Leprechaun Laughs #375 for Wednesday January 18th 2017


It all started last Saturday when I raised the periscope cam from my Friday the 13th bolt hole. When I saw things looked normal I opened communications with my best bud and (formerly) trusted pal Impish and queried “Is it safe?”

In response I got a  suddenly cut off by a death rattle blood curdling scream from him. I dropped the periscope cam and cut communications immediately resetting the time lock on the bolt hole for another 24 hours, hoping all the while I would be able to locate enough of my buddy to give him a decent BBQing…err that is Viking funeral.

Then I find out ol’ Mister Smart Tail played a fast one on me so he could have a shot with getting away with talking football smack. With the Indianapolis Colts already well on their way to the glue and dog food factories he had to fall back on his back up Greenbay team whom Mr. Murphy seeing a chance for serious comic relief had given a shot at the play offs this year. Well I smacked his snout pretty hard (or so I thought at the time) in the comments section with facts and figures proving Greenbay had a snowball’s chances in Hell of making it to the Superbowl much less actually (barely stifled giggle) winning it.

Then come Sunday in a last 18 second miracle Greenbay beat the Cowboys to elevate Impish’s already made of cheese brain to extreme levels of Cheese headedness. Now he’ll be insufferable until either the Ravens peck Greenbay’s eyes out next Sunday or until the Patriots send them home sobbing from Houston on February 5th to go back to their off season meat packing jobs.

All that not being bad enough, Monday morning I had a rare weekday shot at sleeping in a bit. Since due to my legs and the associated pain I often don’t sleep well or uninterruptedly through the night this was a welcome event since I usually make it to the weekend with a serious sleep deficit or wind up having to take brief naps during the week to get through the day. So I was really looking forward to sleeping in until 8:30 or possibly a decadent 9:00 AM.

Well Mr. Murphy had an answer to that too. Tornado Warnings. Starting at 7:15 and lasting until 8:45 with a special warning for a funnel cloud that was a scant 5 to 7 miles North of me but moving East to West (to my knowledge it never actually touched down).

So as I grumpily stared into my Brown Gold while munching my multigrain English muffin and veggie cream cheese I mused about what other possibly unpleasant surprises the year might have in store. If recent events were any indication on a personal level forewarned would be forearmed and a definite good idea.

So I turned to the King of Prognostication of (vaguely worded) Possibility Pronouncements himself, Michel de Nostredame, AKA Nostradamus.

We’ll hear more from him later in the issue.

Mean time….

_Stored rows_.

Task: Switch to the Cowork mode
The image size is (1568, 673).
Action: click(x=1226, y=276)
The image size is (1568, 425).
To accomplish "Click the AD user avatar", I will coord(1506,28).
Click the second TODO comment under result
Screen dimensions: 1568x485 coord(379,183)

==

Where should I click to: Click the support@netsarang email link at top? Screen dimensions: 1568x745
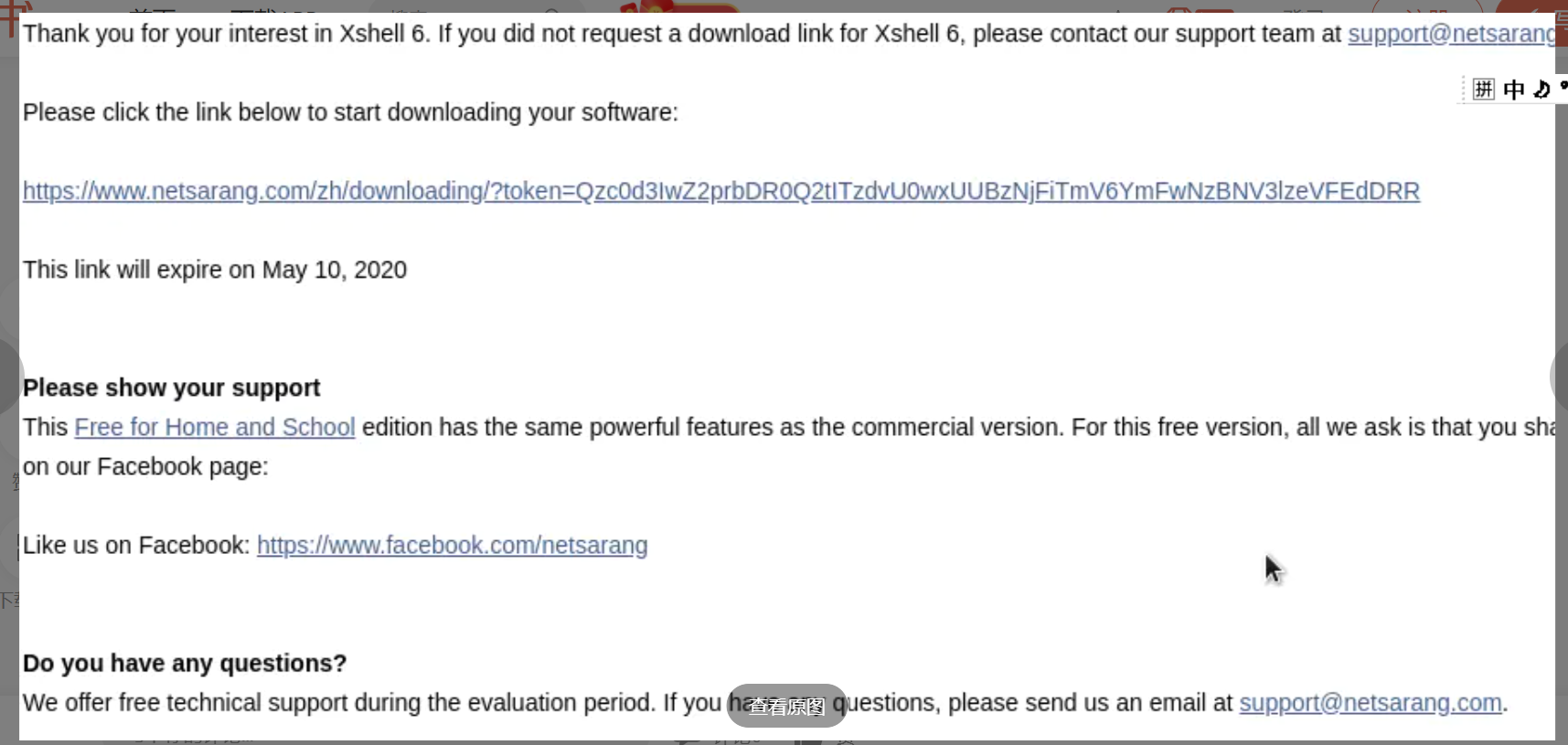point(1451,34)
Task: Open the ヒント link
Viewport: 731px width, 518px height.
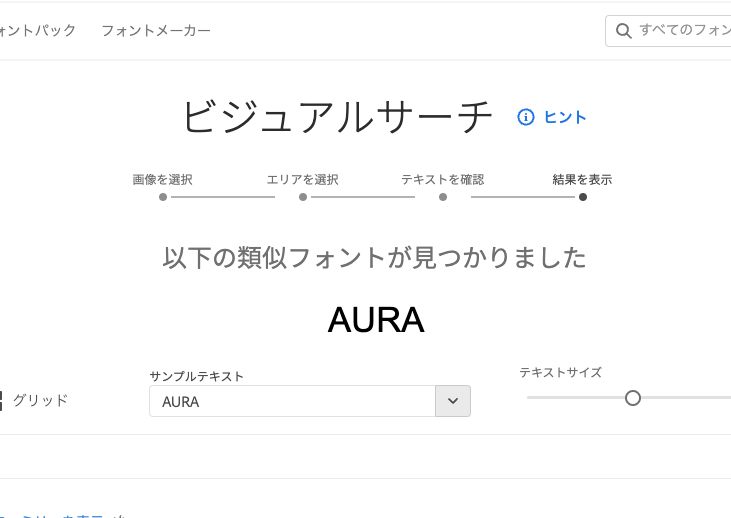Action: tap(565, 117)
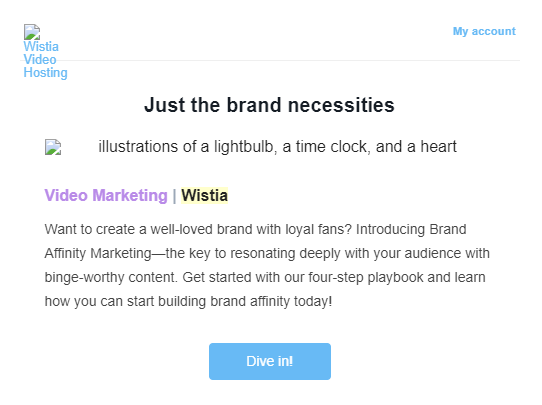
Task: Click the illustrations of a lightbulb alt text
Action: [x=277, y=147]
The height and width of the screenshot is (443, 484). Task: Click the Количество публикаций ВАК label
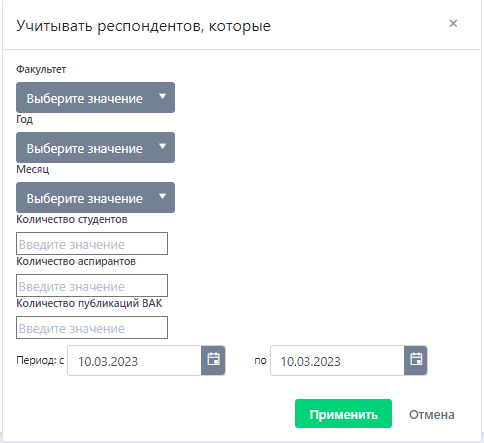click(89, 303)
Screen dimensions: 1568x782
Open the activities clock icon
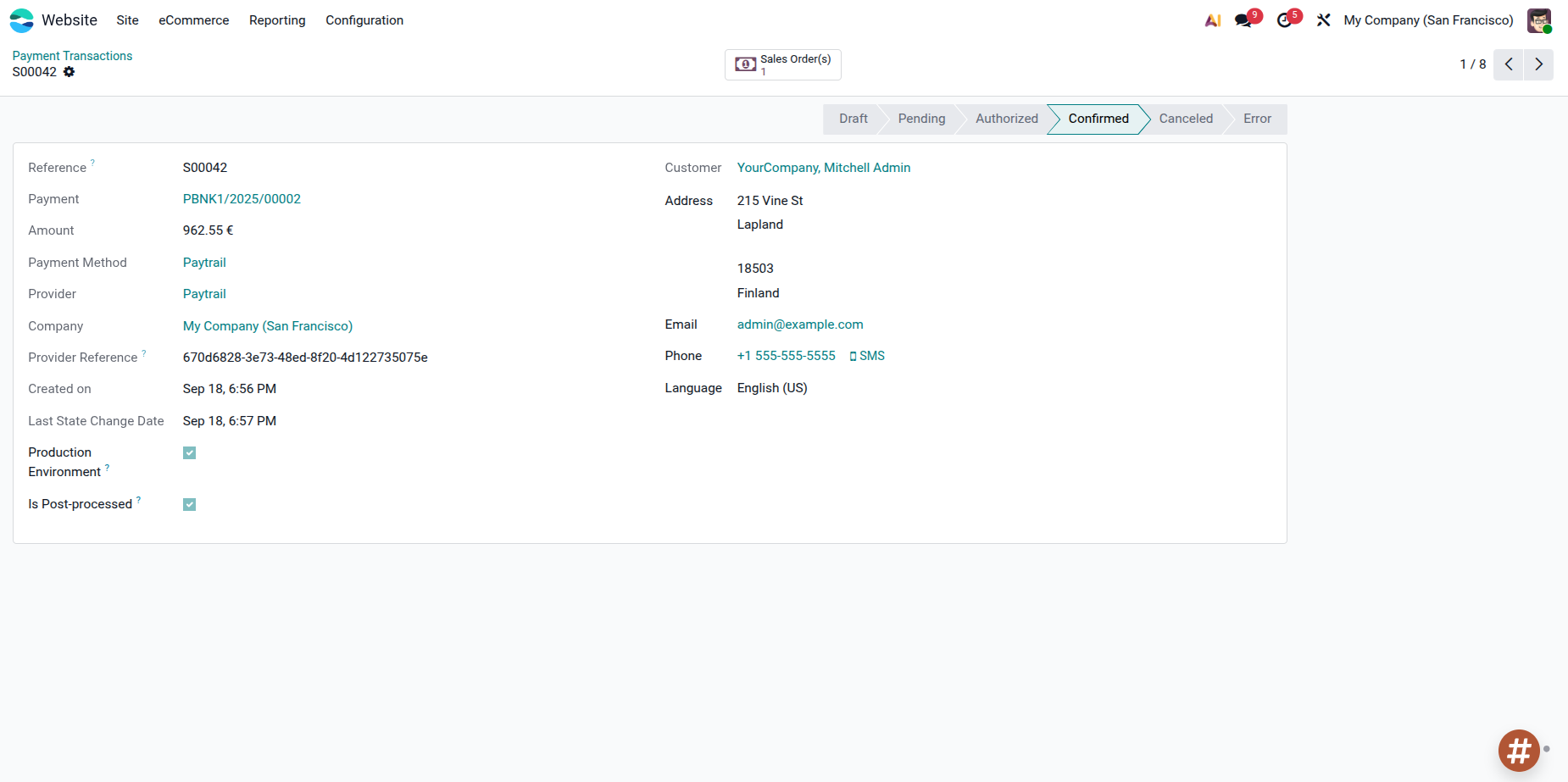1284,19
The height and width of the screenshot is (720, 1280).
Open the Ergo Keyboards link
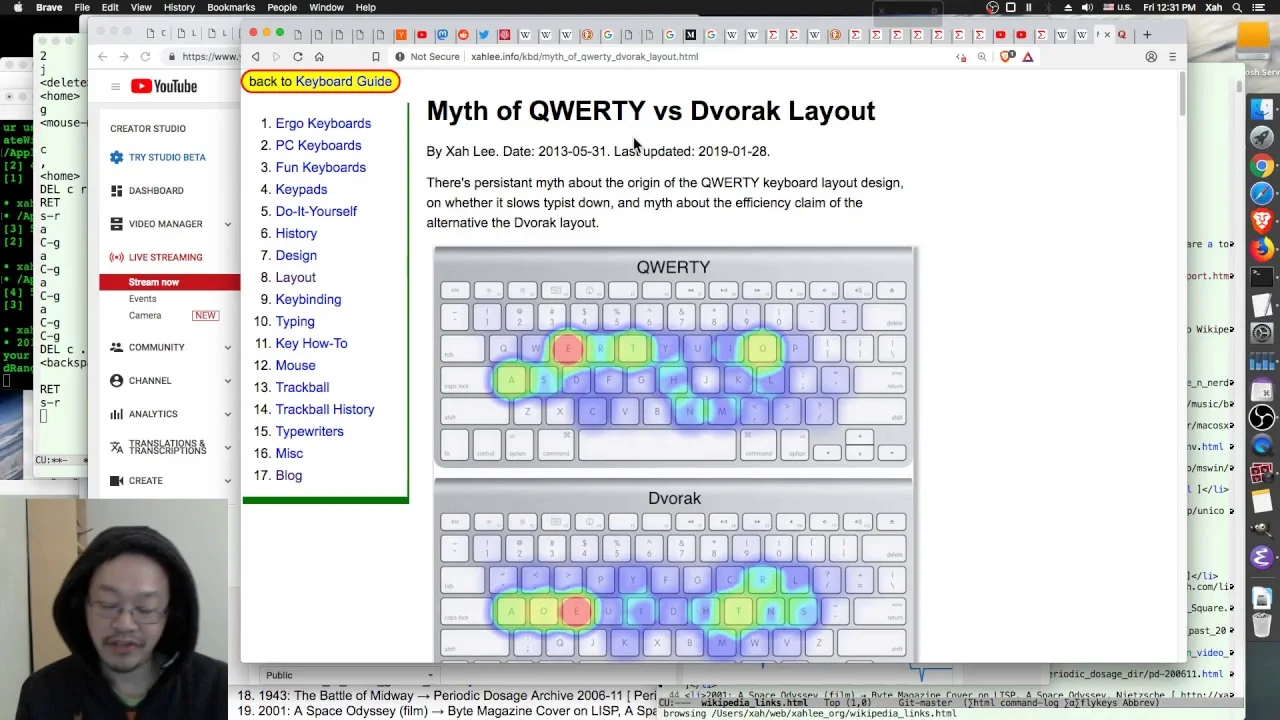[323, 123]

_Required task A_. List every football team that the Leprechaun Laughs column names.
_Required task B_. Decide whether each statement agrees with the Leprechaun Laughs column, and answer yes or no with the words from the column that settle it: (i) The funnel cloud was moving from west to east. (ii) Greenbay beat the Cowboys in the last 18 seconds. (iii) The writer hoped to sleep in until 10:00 AM.
_Required task C_. Carry on the Leprechaun Laughs column from its final line.

_Exercise response A_. Indianapolis Colts, Greenbay, Cowboys, Ravens, Patriots

_Exercise response B_.
(i) No: "moving East to West"
(ii) Yes: "in a last 18 second miracle Greenbay beat the Cowboys"
(iii) No: "sleeping in until 8:30 or possibly a decadent 9:00 AM"

_Exercise response C_.
imageMichel de Nostredame, AKA Nostradamus, was a French physician and astrologer who lived in the 16th century. Many conspiracy theorists believe, he’s predicted a lot of things; including the French Revolution, Adolf Hitler’s rise to power, 9/11 and even Trump’s election win.

His “prophecies”, are written in four-line verses and are extremely vague, so are very much open to interpretation especially after the fact – anyway *Tin foil hats on* here are some of the predictions he made for 2017:


“For forty years the rainbow will not be seen. For forty years it will be seen every day. The dry earth will grow more parched, and there will be great floods when it is seen.”

So here he’s predicting both floods and drought which is covering all the bases. But his believers think this is a sign that global warming will lead to crazy ‘The Day After Tomorrow’ style weather.

Hmm, try selling this one in California at the moment or Texas the last few years.


“The great man will be struck down in the day by a thunderbolt. An evil deed, foretold by the bearer of a petition. According to the prediction another falls at night time. Conflict at Reims, London, and pestilence in Tuscany.”

So he’s talking about thunder and conflict again pretty vague, the Nostradamus fans think this might be about an assassination that leads to war.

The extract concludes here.